═════ RECORDS FOR THE TASK ═════

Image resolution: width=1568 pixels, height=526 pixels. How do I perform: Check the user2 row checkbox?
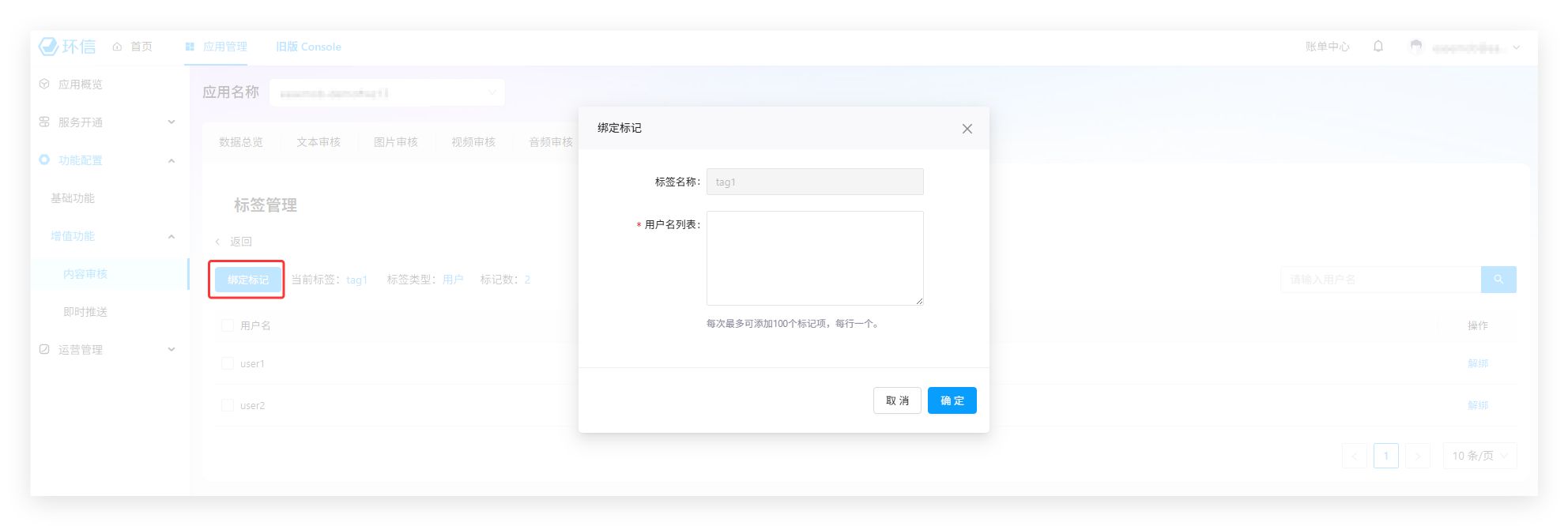(x=228, y=405)
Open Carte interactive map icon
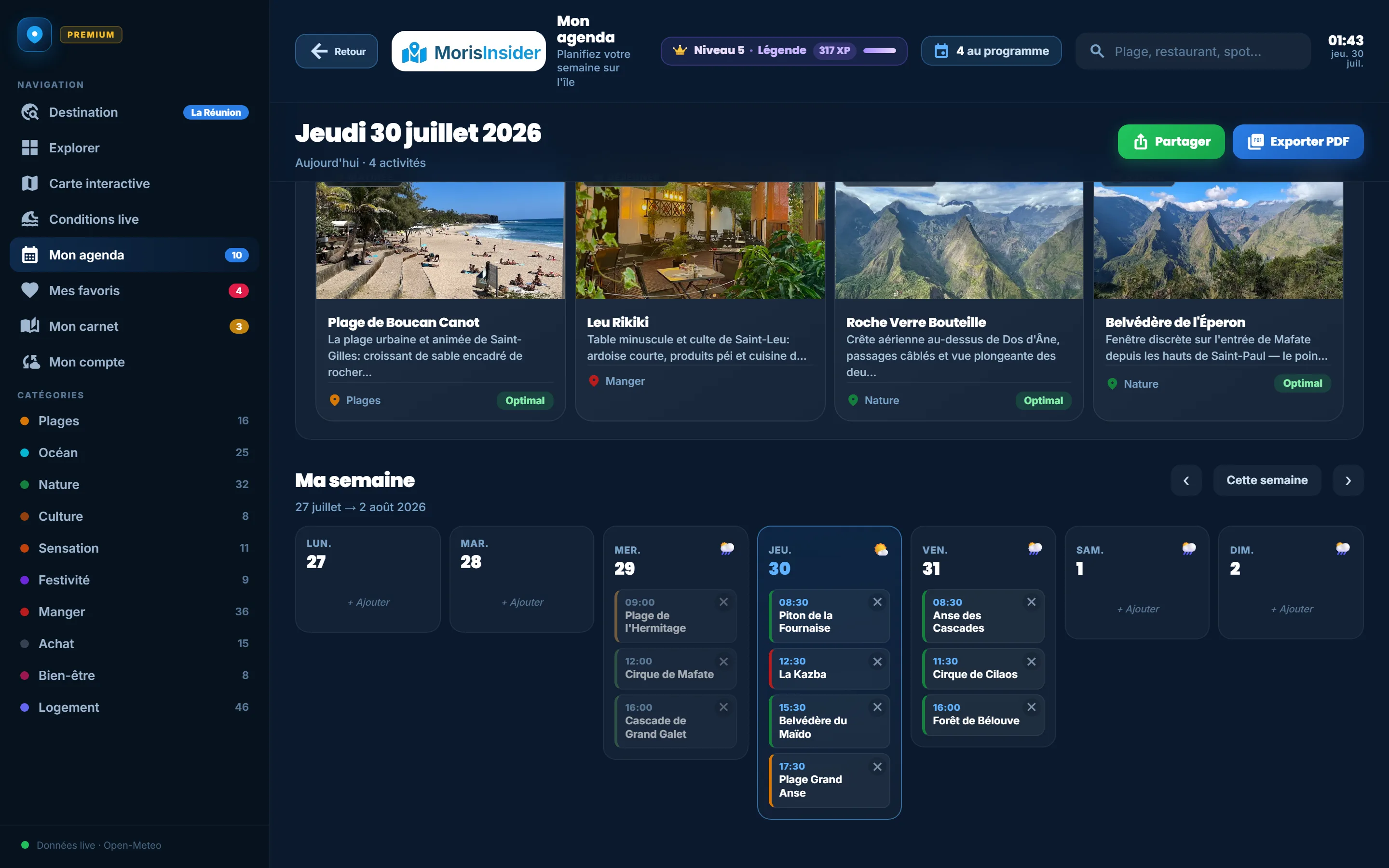Image resolution: width=1389 pixels, height=868 pixels. point(30,184)

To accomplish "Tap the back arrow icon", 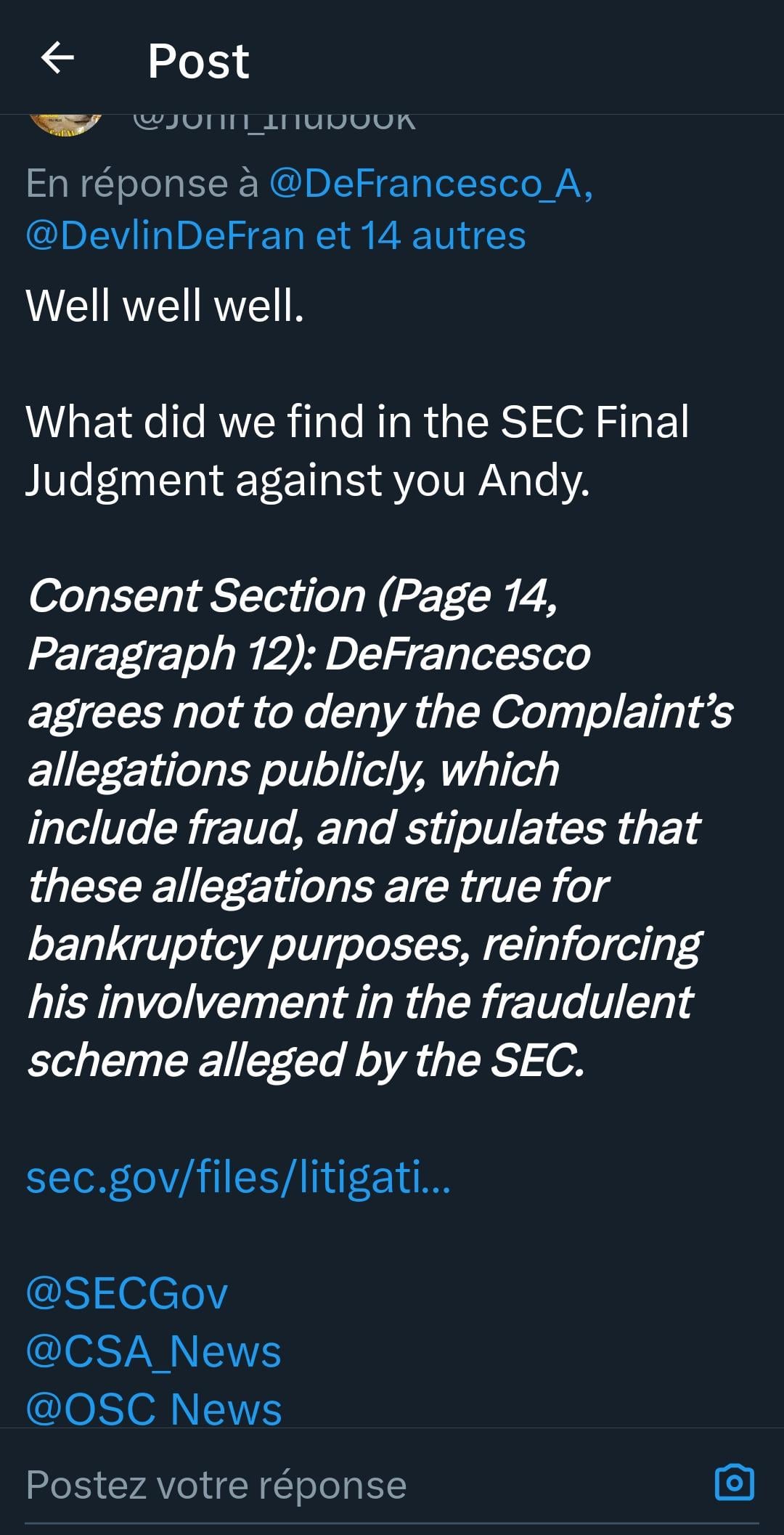I will tap(57, 59).
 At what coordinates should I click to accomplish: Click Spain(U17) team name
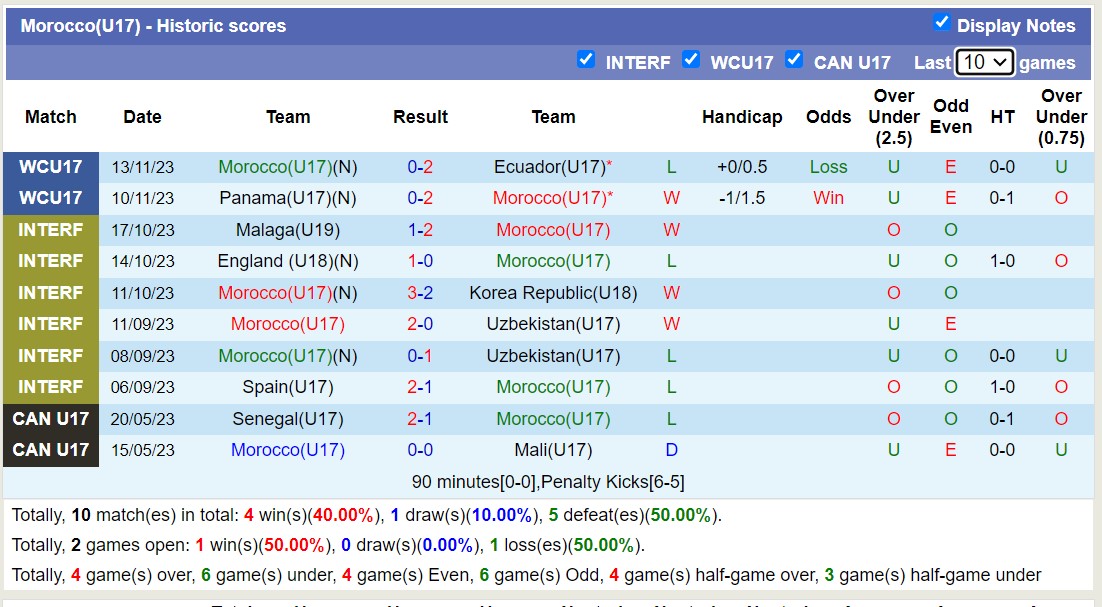(x=288, y=387)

═════

*WHAT YOU NEED TO DO*. The required output is the line containing "At what coordinates" plus every line after it to the end of the data, copied exactly and with no pictures.

*COMPLETED TASK*.
 At what coordinates should I click to accomplish: Click Spain(U17) team name
(x=288, y=387)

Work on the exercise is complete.